**Work required**
Your task is to print every entry below exactly as given.

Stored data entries
┄┄┄┄┄┄

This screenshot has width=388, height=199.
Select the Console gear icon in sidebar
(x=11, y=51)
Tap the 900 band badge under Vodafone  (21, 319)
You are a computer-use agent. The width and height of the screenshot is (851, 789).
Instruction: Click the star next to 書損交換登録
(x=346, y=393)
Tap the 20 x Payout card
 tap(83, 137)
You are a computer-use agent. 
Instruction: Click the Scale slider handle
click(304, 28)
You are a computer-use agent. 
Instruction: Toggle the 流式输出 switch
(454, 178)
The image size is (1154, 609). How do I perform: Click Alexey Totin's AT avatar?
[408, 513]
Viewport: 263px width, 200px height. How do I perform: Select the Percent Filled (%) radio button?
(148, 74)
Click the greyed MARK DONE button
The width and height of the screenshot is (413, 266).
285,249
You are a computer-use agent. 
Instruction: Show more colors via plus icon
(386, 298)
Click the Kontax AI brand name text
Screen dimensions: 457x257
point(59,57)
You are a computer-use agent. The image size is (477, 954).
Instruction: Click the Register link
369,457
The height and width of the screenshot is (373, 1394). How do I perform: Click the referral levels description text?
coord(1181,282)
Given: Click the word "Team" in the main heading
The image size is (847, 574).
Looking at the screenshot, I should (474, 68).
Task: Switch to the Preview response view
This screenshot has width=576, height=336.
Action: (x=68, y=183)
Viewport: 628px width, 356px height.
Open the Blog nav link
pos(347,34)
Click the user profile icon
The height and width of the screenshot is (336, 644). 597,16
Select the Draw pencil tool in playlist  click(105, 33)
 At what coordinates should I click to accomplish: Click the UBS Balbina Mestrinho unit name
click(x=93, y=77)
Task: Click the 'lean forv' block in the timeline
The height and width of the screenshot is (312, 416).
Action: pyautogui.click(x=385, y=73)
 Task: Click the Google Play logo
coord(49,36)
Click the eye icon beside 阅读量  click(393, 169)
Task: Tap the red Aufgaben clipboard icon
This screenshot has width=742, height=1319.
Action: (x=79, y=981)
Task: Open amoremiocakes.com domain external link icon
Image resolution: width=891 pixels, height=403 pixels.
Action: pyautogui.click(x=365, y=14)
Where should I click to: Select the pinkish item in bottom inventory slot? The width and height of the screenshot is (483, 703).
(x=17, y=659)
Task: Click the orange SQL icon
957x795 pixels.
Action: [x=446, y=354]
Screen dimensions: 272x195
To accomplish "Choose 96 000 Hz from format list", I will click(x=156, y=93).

┄┄┄┄┄┄

**Solution to the exercise**
This screenshot has width=388, height=199.
Select the Console gear icon in sidebar
(x=11, y=51)
Tap the 900 band badge under Vodafone  (21, 319)
You are a computer-use agent. The width and height of the screenshot is (851, 789).
Instruction: Click the star next to 書損交換登録
(x=346, y=393)
Tap the 20 x Payout card
 tap(83, 137)
You are a computer-use agent. 
Instruction: Click the Scale slider handle
click(304, 28)
You are a computer-use agent. 
Instruction: Toggle the 流式输出 switch
(454, 178)
The image size is (1154, 609). How do I perform: Click Alexey Totin's AT avatar?
[408, 513]
Viewport: 263px width, 200px height. How do I perform: Select the Percent Filled (%) radio button?
(148, 74)
Click the greyed MARK DONE button
The width and height of the screenshot is (413, 266).
285,249
You are a computer-use agent. 
Instruction: Show more colors via plus icon
(386, 298)
Click the Kontax AI brand name text
Screen dimensions: 457x257
point(59,57)
You are a computer-use agent. The image size is (477, 954).
Instruction: Click the Register link
369,457
The height and width of the screenshot is (373, 1394). How do I perform: Click the referral levels description text?
coord(1181,282)
Given: Click the word "Team" in the main heading
The image size is (847, 574).
Looking at the screenshot, I should (474, 68).
Task: Switch to the Preview response view
This screenshot has width=576, height=336.
Action: (x=68, y=183)
Viewport: 628px width, 356px height.
Open the Blog nav link
pos(347,34)
Click the user profile icon
The height and width of the screenshot is (336, 644). 597,16
Select the Draw pencil tool in playlist  click(105, 33)
 At what coordinates should I click to accomplish: Click the UBS Balbina Mestrinho unit name
click(x=93, y=77)
Task: Click the 'lean forv' block in the timeline
The height and width of the screenshot is (312, 416).
Action: pyautogui.click(x=385, y=73)
 Task: Click the Google Play logo
coord(49,36)
Click the eye icon beside 阅读量  click(393, 169)
Task: Tap the red Aufgaben clipboard icon
This screenshot has width=742, height=1319.
Action: (x=79, y=981)
Task: Open amoremiocakes.com domain external link icon
Image resolution: width=891 pixels, height=403 pixels.
Action: pyautogui.click(x=365, y=14)
Where should I click to: Select the pinkish item in bottom inventory slot? The width and height of the screenshot is (483, 703).
(x=17, y=659)
Task: Click the orange SQL icon
957x795 pixels.
Action: [x=446, y=354]
Screen dimensions: 272x195
To accomplish "Choose 96 000 Hz from format list", I will click(x=156, y=93).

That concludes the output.